* YOUR ASSIGNMENT:
Restate word for word the lines of the records below, starting at the line that contains "Click the Websites column header" and ending at the line that contains "Task: Minimize the Redstor setup window", with both of those lines included and nothing else.

--

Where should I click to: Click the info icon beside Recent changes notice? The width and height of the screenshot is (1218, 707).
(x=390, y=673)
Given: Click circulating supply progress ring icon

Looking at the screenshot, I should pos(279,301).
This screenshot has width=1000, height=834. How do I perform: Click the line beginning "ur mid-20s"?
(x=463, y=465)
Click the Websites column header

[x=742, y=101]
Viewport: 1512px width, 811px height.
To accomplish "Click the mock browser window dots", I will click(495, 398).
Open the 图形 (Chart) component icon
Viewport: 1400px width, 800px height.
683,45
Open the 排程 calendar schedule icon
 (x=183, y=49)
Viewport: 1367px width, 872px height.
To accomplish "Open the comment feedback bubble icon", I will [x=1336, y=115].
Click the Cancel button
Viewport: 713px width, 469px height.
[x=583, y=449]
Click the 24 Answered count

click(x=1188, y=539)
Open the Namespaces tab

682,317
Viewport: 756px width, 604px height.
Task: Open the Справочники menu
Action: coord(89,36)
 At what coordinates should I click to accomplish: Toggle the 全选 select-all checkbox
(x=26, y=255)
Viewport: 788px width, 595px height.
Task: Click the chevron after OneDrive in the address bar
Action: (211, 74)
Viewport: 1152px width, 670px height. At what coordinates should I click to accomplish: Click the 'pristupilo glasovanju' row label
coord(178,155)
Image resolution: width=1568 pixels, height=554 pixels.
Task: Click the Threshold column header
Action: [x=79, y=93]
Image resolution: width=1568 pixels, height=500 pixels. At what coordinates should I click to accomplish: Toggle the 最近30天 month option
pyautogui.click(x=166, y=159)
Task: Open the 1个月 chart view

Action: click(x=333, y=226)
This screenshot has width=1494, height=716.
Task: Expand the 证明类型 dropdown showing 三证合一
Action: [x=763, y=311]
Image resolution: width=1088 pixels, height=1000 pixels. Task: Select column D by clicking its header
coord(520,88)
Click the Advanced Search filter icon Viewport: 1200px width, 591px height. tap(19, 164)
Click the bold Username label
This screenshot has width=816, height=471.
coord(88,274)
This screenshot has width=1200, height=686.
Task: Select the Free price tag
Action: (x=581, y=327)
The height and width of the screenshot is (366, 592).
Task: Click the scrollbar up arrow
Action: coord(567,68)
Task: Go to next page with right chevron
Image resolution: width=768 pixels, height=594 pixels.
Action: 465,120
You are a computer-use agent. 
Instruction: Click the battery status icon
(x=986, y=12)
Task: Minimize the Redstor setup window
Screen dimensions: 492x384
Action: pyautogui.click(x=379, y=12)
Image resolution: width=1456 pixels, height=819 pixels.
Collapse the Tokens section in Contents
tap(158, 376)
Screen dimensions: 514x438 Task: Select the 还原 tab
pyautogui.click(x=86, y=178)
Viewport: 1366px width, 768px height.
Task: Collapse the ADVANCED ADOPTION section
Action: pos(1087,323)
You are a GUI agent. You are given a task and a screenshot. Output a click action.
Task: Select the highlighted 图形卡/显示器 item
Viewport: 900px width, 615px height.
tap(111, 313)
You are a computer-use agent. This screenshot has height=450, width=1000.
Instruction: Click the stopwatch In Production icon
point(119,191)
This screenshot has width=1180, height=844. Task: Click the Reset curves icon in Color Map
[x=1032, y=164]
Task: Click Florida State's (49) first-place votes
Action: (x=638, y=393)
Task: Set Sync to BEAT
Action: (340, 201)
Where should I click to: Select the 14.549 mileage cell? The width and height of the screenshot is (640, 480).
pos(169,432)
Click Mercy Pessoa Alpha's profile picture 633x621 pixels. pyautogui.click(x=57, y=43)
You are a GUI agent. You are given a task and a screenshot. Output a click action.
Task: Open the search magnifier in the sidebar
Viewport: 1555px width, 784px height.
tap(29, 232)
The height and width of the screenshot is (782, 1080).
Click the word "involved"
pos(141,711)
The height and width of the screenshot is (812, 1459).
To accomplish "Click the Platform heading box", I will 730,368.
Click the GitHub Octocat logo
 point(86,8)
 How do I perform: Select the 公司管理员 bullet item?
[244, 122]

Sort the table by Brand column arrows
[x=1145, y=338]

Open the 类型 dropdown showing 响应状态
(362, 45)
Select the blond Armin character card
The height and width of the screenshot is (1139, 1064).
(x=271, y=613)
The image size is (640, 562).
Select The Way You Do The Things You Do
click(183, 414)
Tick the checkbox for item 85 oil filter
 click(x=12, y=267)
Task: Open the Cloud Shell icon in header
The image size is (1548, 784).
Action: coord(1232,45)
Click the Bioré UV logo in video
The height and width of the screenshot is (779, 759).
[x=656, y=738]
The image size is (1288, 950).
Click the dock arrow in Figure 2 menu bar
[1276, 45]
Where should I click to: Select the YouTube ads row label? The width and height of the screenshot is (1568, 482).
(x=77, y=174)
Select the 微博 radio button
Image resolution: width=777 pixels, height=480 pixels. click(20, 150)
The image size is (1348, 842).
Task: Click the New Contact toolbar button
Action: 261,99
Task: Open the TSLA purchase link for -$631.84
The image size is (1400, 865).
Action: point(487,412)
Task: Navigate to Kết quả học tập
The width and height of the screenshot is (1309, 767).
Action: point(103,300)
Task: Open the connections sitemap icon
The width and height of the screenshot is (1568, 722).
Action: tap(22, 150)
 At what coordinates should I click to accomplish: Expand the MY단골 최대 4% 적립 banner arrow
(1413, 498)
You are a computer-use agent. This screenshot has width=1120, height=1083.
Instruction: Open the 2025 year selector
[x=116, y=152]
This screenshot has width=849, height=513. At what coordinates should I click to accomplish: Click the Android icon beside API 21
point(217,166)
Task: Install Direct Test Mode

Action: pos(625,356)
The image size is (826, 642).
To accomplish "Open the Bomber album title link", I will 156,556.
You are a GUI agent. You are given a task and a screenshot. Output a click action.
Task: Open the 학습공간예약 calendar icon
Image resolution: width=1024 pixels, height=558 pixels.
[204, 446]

--

* ANSWER TO THIS TASK:
Click the Websites column header

[x=742, y=101]
Viewport: 1512px width, 811px height.
To accomplish "Click the mock browser window dots", I will click(495, 398).
Open the 图形 (Chart) component icon
Viewport: 1400px width, 800px height.
683,45
Open the 排程 calendar schedule icon
 (x=183, y=49)
Viewport: 1367px width, 872px height.
To accomplish "Open the comment feedback bubble icon", I will [x=1336, y=115].
Click the Cancel button
Viewport: 713px width, 469px height.
[x=583, y=449]
Click the 24 Answered count

click(x=1188, y=539)
Open the Namespaces tab

682,317
Viewport: 756px width, 604px height.
Task: Open the Справочники menu
Action: coord(89,36)
 At what coordinates should I click to accomplish: Toggle the 全选 select-all checkbox
(x=26, y=255)
Viewport: 788px width, 595px height.
Task: Click the chevron after OneDrive in the address bar
Action: (211, 74)
Viewport: 1152px width, 670px height. At what coordinates should I click to accomplish: Click the 'pristupilo glasovanju' row label
coord(178,155)
Image resolution: width=1568 pixels, height=554 pixels.
Task: Click the Threshold column header
Action: [x=79, y=93]
Image resolution: width=1568 pixels, height=500 pixels. At what coordinates should I click to accomplish: Toggle the 最近30天 month option
pyautogui.click(x=166, y=159)
Task: Open the 1个月 chart view

Action: click(x=333, y=226)
This screenshot has width=1494, height=716.
Task: Expand the 证明类型 dropdown showing 三证合一
Action: [x=763, y=311]
Image resolution: width=1088 pixels, height=1000 pixels. Task: Select column D by clicking its header
coord(520,88)
Click the Advanced Search filter icon Viewport: 1200px width, 591px height. tap(19, 164)
Click the bold Username label
This screenshot has width=816, height=471.
coord(88,274)
This screenshot has width=1200, height=686.
Task: Select the Free price tag
Action: (x=581, y=327)
The height and width of the screenshot is (366, 592).
Task: Click the scrollbar up arrow
Action: coord(567,68)
Task: Go to next page with right chevron
Image resolution: width=768 pixels, height=594 pixels.
Action: 465,120
You are a computer-use agent. 
Instruction: Click the battery status icon
(x=986, y=12)
Task: Minimize the Redstor setup window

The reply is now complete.